• [YOUR INSTRUCTIONS] Without skipping or changing anything, print all the entries.

Segment Start: DATA

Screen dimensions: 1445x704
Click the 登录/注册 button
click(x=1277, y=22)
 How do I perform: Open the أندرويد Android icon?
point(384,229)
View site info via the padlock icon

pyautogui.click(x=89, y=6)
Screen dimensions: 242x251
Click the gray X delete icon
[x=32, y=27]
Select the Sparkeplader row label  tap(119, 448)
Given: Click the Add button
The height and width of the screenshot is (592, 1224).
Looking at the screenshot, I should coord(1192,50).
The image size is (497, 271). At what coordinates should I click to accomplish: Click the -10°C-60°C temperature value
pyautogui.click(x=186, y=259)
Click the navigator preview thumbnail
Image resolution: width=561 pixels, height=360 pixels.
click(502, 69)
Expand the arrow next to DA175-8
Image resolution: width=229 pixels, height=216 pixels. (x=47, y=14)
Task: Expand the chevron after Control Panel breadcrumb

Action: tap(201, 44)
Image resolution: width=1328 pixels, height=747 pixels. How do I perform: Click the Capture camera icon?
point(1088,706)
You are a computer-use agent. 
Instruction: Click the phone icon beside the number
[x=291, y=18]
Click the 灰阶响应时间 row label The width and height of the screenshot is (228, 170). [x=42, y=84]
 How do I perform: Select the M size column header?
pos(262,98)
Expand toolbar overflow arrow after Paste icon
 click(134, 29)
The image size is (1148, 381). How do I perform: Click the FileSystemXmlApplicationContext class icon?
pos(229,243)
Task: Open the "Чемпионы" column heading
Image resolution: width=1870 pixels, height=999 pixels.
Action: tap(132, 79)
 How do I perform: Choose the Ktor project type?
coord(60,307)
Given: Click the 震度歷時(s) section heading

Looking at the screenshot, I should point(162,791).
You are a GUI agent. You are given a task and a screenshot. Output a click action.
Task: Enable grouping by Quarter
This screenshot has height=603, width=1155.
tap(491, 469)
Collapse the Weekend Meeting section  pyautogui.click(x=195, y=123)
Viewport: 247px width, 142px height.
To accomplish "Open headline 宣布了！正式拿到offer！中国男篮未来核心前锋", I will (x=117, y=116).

Segment End: DATA

• [SOLUTION]
Screen dimensions: 1445x704
Click the 登录/注册 button
click(x=1277, y=22)
 How do I perform: Open the أندرويد Android icon?
point(384,229)
View site info via the padlock icon

pyautogui.click(x=89, y=6)
Screen dimensions: 242x251
Click the gray X delete icon
[x=32, y=27]
Select the Sparkeplader row label  tap(119, 448)
Given: Click the Add button
The height and width of the screenshot is (592, 1224).
Looking at the screenshot, I should coord(1192,50).
The image size is (497, 271). At what coordinates should I click to accomplish: Click the -10°C-60°C temperature value
pyautogui.click(x=186, y=259)
Click the navigator preview thumbnail
Image resolution: width=561 pixels, height=360 pixels.
click(502, 69)
Expand the arrow next to DA175-8
Image resolution: width=229 pixels, height=216 pixels. (x=47, y=14)
Task: Expand the chevron after Control Panel breadcrumb

Action: tap(201, 44)
Image resolution: width=1328 pixels, height=747 pixels. How do I perform: Click the Capture camera icon?
point(1088,706)
You are a computer-use agent. 
Instruction: Click the phone icon beside the number
[x=291, y=18]
Click the 灰阶响应时间 row label The width and height of the screenshot is (228, 170). [x=42, y=84]
 How do I perform: Select the M size column header?
pos(262,98)
Expand toolbar overflow arrow after Paste icon
 click(134, 29)
The image size is (1148, 381). How do I perform: Click the FileSystemXmlApplicationContext class icon?
pos(229,243)
Task: Open the "Чемпионы" column heading
Image resolution: width=1870 pixels, height=999 pixels.
Action: tap(132, 79)
 How do I perform: Choose the Ktor project type?
coord(60,307)
Given: Click the 震度歷時(s) section heading

Looking at the screenshot, I should point(162,791).
You are a GUI agent. You are given a task and a screenshot. Output a click action.
Task: Enable grouping by Quarter
This screenshot has height=603, width=1155.
tap(491, 469)
Collapse the Weekend Meeting section  pyautogui.click(x=195, y=123)
Viewport: 247px width, 142px height.
To accomplish "Open headline 宣布了！正式拿到offer！中国男篮未来核心前锋", I will (x=117, y=116).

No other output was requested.